* **Directives**
a) According to the AMD processor article, how many cores does the ThreadRipper 1920X have?
b) Reproduce the lines of the records verbatim, starting at the line that contains "Porzecanski display name" and ending at the line that contains "Looking at the screenshot, I should 122,570.".

* **Passage given**
###
This year has been really fruitful for AMD. Thanks to the Ryzen micro-architecture and it’s record-breaking price-performance ratio, AMD managed to thoroughly shake up both the CPU market and as well as Intel to it’s very core. We’ve been hearing reports of 4 core/8 thread i3 processors in the consumer market, which is a first ever since Intel adopted the i3/5/7 naming scheme, all thanks to Ryzen 3. On the enthusiast side, Intel has been in complete chaos, as they announced Skylake X family of CPUs, half of which are pretty much identical to their predecessors. Enough about Intel, coming back to AMD, they let loose the first two CPUs of the ThreadRipper family yesterday, namely the 1950X and 1920X, with 16 and 12 cores respectively, to be then followed by the 8 core 1900X on August 31st, and the 1920 at sometime later.
Intel has been rather stingy when it cames to the core-count, but for AMD it seems like it’s all about the cores. Ryzen’s IPC may not quite be as efficient as Intel’s but the competitive pricing and all those cores more than just make up for it. Earlier this year, AMD launched their Ryzen CPUs. The three members of the Ryzen 7 family all had eight cores plus hyper-threading, achieving performance near comparable Intel processors at half the price (or better). Next came four Ryzen 5 CPUs, competing in price against the quad core i5 parts, and on top of that price Ryzen 5 had twelve threads, triple that of Core i5. Finally Ryzen 3 hit the ~$120 market against the Core i3s, with double the cores over Intel. AMD’s EPYC family also made the debut into the enterprise space, offering up to 32 cores.
###
* **Listing**

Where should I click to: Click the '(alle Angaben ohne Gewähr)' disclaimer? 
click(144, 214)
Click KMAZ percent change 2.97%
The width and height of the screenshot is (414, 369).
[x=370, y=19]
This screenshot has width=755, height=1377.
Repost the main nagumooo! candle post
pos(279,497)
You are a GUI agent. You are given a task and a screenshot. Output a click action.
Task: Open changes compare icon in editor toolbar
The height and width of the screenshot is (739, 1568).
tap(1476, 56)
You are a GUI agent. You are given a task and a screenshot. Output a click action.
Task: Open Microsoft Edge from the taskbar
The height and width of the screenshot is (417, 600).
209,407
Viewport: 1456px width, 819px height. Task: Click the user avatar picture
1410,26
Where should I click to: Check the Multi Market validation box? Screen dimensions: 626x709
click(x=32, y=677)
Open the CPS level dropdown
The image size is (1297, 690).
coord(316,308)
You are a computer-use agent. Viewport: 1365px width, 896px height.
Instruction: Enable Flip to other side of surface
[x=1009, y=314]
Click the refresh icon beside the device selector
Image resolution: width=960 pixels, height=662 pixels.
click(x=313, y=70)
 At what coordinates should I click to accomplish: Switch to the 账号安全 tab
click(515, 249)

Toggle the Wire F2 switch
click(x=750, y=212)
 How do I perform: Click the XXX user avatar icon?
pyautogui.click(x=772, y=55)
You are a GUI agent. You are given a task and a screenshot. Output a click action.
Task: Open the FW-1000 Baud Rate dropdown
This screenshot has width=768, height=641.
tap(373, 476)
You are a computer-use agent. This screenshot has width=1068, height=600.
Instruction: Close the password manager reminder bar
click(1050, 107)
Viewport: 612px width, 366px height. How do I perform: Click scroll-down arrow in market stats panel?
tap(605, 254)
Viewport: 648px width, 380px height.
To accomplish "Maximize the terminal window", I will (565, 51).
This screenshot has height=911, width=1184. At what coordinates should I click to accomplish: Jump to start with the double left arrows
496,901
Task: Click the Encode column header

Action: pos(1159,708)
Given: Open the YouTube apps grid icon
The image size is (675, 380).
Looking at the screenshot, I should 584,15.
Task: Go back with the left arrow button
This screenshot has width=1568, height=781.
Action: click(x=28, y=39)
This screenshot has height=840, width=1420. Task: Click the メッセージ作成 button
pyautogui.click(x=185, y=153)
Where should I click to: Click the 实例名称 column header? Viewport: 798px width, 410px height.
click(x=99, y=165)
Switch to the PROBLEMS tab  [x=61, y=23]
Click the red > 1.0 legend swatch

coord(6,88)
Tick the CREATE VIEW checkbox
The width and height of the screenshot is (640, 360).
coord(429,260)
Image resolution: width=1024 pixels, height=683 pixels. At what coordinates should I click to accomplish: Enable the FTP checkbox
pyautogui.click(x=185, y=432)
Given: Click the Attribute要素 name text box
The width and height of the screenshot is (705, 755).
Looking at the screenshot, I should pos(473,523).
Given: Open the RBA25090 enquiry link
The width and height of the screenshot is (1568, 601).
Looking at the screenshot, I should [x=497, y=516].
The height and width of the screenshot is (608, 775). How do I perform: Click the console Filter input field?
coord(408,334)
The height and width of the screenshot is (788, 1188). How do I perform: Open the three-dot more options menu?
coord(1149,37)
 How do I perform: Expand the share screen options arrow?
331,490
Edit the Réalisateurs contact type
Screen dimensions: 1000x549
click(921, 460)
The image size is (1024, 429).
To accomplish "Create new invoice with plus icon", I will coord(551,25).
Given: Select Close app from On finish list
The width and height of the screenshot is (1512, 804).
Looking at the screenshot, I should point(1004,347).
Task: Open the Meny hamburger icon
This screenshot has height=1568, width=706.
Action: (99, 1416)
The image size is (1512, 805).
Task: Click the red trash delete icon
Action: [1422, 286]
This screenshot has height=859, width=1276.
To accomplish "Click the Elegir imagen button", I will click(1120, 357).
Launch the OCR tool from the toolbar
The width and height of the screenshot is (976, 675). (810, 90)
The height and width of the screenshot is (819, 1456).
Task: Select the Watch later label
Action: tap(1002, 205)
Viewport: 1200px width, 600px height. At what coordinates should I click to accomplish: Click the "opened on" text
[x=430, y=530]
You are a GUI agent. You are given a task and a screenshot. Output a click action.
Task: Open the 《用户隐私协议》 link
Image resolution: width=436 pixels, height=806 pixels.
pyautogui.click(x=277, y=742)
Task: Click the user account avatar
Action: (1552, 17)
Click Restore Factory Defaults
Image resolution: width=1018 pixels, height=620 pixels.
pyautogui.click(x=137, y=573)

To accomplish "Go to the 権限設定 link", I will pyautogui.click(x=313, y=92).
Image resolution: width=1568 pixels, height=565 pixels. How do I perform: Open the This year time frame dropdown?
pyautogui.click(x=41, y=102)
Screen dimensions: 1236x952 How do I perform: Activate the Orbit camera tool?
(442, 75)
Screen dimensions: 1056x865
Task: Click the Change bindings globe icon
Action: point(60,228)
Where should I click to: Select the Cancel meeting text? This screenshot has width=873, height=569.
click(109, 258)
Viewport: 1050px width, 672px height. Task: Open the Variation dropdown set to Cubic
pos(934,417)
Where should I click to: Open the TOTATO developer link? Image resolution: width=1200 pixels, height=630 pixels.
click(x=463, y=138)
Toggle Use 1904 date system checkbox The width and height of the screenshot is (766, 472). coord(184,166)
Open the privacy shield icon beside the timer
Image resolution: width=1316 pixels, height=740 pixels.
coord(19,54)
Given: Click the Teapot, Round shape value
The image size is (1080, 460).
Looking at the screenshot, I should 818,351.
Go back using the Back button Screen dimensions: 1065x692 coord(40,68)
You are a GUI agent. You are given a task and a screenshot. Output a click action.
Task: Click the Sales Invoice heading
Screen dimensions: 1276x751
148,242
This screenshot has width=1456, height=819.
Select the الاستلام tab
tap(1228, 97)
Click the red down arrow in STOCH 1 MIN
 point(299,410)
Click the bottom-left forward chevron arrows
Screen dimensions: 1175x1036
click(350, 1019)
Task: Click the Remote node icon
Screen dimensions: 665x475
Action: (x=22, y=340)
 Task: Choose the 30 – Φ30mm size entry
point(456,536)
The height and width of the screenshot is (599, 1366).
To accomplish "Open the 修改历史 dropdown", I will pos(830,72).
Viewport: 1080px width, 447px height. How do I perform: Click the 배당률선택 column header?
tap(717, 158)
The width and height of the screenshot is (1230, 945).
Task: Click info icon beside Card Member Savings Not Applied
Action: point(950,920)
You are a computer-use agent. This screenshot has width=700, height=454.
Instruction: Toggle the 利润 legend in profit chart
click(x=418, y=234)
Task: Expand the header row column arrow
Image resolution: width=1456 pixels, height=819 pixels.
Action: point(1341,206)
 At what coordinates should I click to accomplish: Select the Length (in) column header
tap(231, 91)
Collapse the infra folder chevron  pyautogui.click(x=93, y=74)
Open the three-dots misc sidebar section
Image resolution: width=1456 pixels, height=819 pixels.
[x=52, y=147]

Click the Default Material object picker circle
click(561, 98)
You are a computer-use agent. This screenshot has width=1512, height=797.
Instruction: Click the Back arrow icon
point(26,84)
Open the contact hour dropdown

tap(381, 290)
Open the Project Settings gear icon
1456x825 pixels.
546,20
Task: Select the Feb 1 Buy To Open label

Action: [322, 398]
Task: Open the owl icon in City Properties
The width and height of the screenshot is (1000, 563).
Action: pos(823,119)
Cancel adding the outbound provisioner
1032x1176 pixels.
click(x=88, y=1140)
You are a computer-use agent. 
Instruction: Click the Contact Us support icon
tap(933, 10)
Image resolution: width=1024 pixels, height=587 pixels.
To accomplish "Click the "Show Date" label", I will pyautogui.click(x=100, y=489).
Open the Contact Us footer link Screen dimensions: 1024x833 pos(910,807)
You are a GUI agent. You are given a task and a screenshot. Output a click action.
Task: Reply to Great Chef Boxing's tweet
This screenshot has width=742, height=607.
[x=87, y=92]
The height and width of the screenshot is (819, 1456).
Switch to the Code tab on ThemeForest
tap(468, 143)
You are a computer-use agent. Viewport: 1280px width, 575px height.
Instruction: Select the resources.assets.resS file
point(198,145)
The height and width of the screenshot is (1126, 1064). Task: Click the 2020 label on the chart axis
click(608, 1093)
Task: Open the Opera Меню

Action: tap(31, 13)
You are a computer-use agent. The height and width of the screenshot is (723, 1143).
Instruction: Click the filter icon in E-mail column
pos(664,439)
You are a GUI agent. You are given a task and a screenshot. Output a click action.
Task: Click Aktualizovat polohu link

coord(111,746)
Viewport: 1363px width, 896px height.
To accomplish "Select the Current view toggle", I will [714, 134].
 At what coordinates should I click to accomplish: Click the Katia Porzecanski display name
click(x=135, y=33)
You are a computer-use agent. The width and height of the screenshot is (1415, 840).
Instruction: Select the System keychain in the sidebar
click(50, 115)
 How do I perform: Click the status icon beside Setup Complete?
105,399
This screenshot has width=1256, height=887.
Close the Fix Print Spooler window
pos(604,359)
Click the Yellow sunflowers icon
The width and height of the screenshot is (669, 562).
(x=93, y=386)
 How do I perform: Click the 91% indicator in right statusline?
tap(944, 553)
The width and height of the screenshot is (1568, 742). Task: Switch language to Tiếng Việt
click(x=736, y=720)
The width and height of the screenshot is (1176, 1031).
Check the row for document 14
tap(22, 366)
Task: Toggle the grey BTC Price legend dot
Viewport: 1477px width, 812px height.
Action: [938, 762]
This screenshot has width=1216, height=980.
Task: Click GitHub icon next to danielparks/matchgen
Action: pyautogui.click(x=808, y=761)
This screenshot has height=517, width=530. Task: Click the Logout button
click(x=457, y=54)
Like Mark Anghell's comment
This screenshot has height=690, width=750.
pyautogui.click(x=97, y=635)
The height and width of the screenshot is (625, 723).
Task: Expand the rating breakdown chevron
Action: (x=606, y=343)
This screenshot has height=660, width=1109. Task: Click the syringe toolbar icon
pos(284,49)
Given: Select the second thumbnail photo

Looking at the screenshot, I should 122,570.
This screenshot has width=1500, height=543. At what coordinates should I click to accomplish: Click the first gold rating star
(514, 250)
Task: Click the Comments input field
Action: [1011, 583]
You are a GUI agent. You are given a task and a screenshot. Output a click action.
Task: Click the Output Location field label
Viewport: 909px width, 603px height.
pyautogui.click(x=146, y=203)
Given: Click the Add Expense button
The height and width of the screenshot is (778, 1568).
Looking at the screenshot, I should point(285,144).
###
* **Response list**
a) 12 cores

b)
 At what coordinates should I click to accomplish: Click the Katia Porzecanski display name
click(x=135, y=33)
You are a computer-use agent. The width and height of the screenshot is (1415, 840).
Instruction: Select the System keychain in the sidebar
click(50, 115)
 How do I perform: Click the status icon beside Setup Complete?
105,399
This screenshot has width=1256, height=887.
Close the Fix Print Spooler window
pos(604,359)
Click the Yellow sunflowers icon
The width and height of the screenshot is (669, 562).
(x=93, y=386)
 How do I perform: Click the 91% indicator in right statusline?
tap(944, 553)
The width and height of the screenshot is (1568, 742). Task: Switch language to Tiếng Việt
click(x=736, y=720)
The width and height of the screenshot is (1176, 1031).
Check the row for document 14
tap(22, 366)
Task: Toggle the grey BTC Price legend dot
Viewport: 1477px width, 812px height.
Action: [938, 762]
This screenshot has width=1216, height=980.
Task: Click GitHub icon next to danielparks/matchgen
Action: pyautogui.click(x=808, y=761)
This screenshot has height=517, width=530. Task: Click the Logout button
click(x=457, y=54)
Like Mark Anghell's comment
This screenshot has height=690, width=750.
pyautogui.click(x=97, y=635)
The height and width of the screenshot is (625, 723).
Task: Expand the rating breakdown chevron
Action: (x=606, y=343)
This screenshot has height=660, width=1109. Task: Click the syringe toolbar icon
pos(284,49)
Given: Select the second thumbnail photo

Looking at the screenshot, I should 122,570.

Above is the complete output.